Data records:
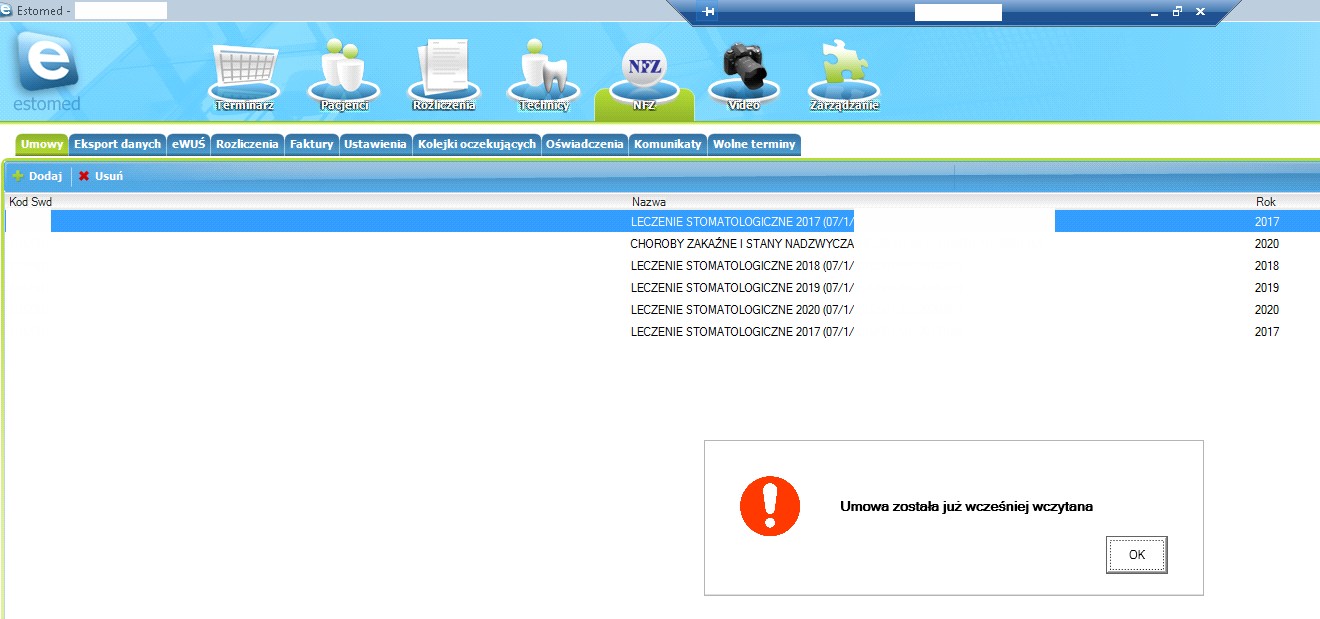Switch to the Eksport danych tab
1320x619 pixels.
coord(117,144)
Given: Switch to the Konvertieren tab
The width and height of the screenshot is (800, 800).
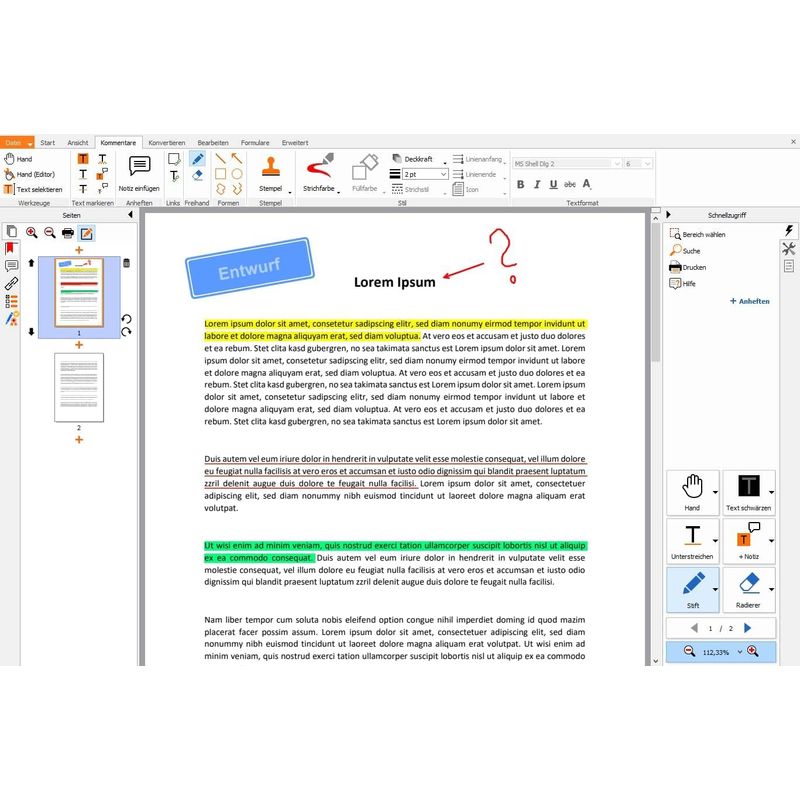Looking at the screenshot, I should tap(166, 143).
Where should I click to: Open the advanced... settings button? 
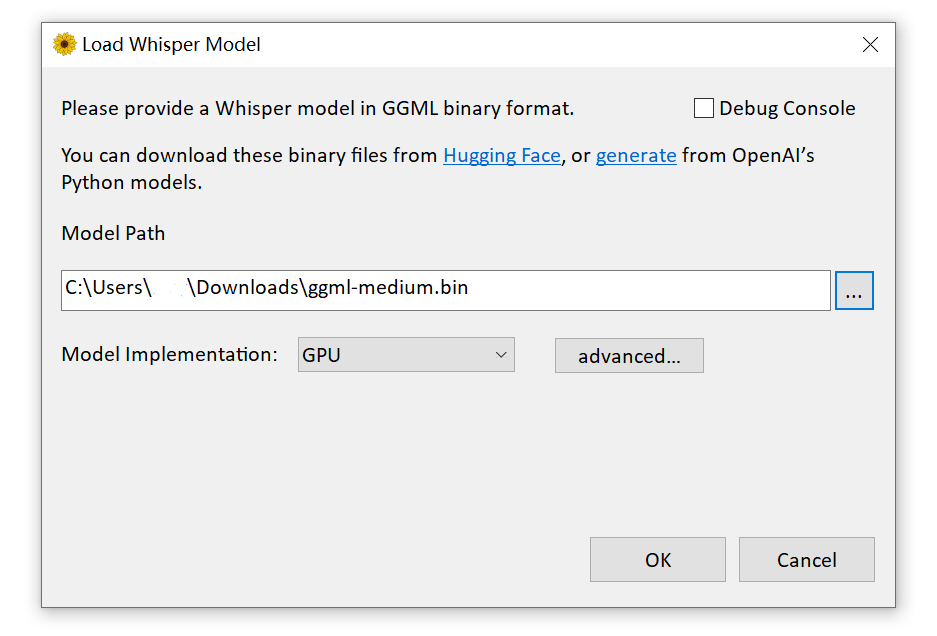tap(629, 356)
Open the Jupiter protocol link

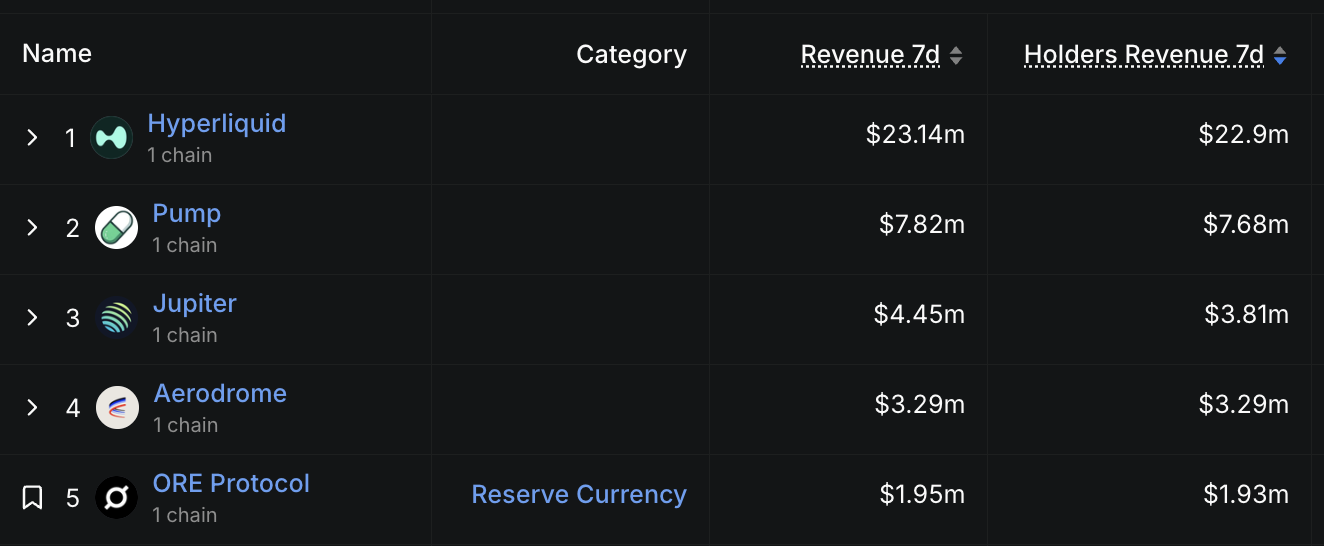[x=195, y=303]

§ Exercise:
All lines from the one containing "Given: Switch to the Konvertieren tab" to the last line of the data above, both included, should be printed exactly, and the pictures should not appear.

§ Response to this task:
Given: Switch to the Konvertieren tab
The width and height of the screenshot is (800, 800).
Looking at the screenshot, I should tap(166, 143).
Where should I click to: Open the advanced... settings button? 
tap(629, 356)
Open the Jupiter protocol link

[x=195, y=303]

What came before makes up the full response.